Ready failure always allows the caller to make a response to problems, and nested calls can pop their stack until they reach a layer that can deal with the problem. The error handling logic is threaded through every layer, but can be minimised with careful coding, and both author and maintainer know how to operate within the scheme. In addition, one can ensure that a call trace showing how the process got into trouble so that the situation can be reproduced is always produced.
We don't think there should be a debate because when total delegation is appropriate it is at the lowest level. Mixing the two is a nightmare in code because it breaks conceptual integrity.
Some object languages provide exceptions, which allow the automatic collapse of the call stack to a layer qualified to handle the error. These are a great way to decouple the main flow from error handling. Important points to remember are that an exception can sometimes be thrown be lot higher if you just want to handle it than if you want to know how it got into trouble. An error message from a low level saying
Could not write() datafile ftell() = 246810
followed by another saying
Could not Save World
just doesn't help with debug. You can throw exceptions up a layer at a time without compromising the main flow, and should think about doing this.
Do not abuse exceptions to create weird control flow in company time.
In particular do not hide longjmp()
s in macros
and call them from handlers.
If you wish to experiment with the Powers of Darkness,
do it at home.
We all have to do it,
but it is madness after all,
and your colleagues might get the wrong idea and start rationalising it.
Isn't it strange that we are producing languages
today that are becoming anally retentive to the point where it takes
ages just to get the const
declarations set up right
in function prototypes,
but allow us to pull stunts with control flow that we'd
never have tried to pull off in assembler after we got just a few
K
to play with?
Try to avoid leaving assert()
s
and conditional compilations of debug macros littering your code.
You cannot achieve the necessary
sufficiency of the quality plateau with all that junk lying around.
As well as emphasising the importance of dialogue, this points out an often overlooked point. Does the user really want you to implement the failure mode described in such detail in the URD? Might a system that just works be acceptable? Of course it would be, but many teams just go ahead and implement the failure just like the URD said.
A modern legend at ICL tells that when they bought their first load of boards from Fujitsu, they specified that there would be a 1% rejection rate. So just before the first batch of 100 shipped, a senior Fujitsu executive picked the top board out of the crate and smashed it with a hammer before repacking it.
Apart from the need to manage state transitions and execute rarely exercised code, often across distributed platforms during conditions of failure which is just asking for trouble, there is always a deeper problem with systems of this kind.
First we are in normal running. Then we enter failure mode. Then recovery mode. What happens if we now fail? Do we have failure during recovery from failure mode? Recovery from failure during recovery from failure mode? It is so easy to introduce a need for this kind of infinite regress into modal systems, and not even recognise it.
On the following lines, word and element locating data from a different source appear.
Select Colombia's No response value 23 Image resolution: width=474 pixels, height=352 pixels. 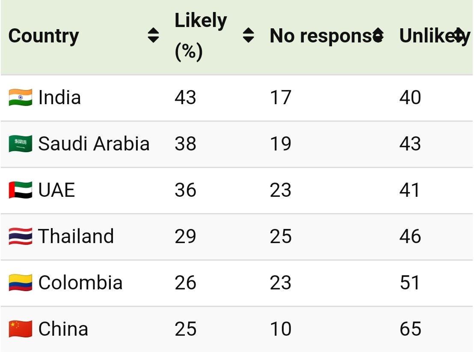281,283
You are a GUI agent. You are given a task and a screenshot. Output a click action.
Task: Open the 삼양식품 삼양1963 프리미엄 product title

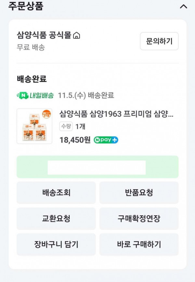pos(116,114)
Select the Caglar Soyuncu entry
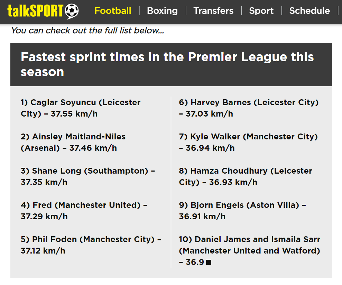The image size is (342, 285). 81,108
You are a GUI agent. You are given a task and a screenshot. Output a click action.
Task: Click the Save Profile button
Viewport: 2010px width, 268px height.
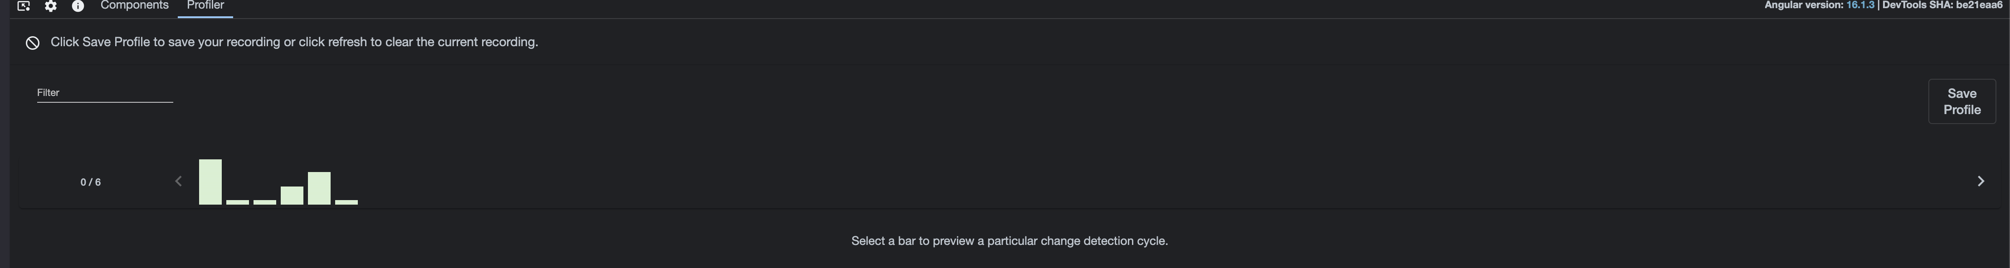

Of course, if in your design every level of failure and recovery in the regress is identical then you are OK - all you have to do is prove this is the case.
If you can collapse the infinite regress then you can probably take the next step - eliminate the normal and recovery modes altogether and stay in failure mode! (Or eliminate the normal and failure modes and stay in recovery mode if you'd rather see it that way.) Then there are no co-ordinated state transitions to manage across multiple platforms while the gremlins are shoving the power leads in and out. The system need not ever know that it is under sustained real world attack and this is the fourth time it has tried to process a bunch of transactions. It need not know its context to do The Right Thing, if you have defined The Right Thing carefully enough.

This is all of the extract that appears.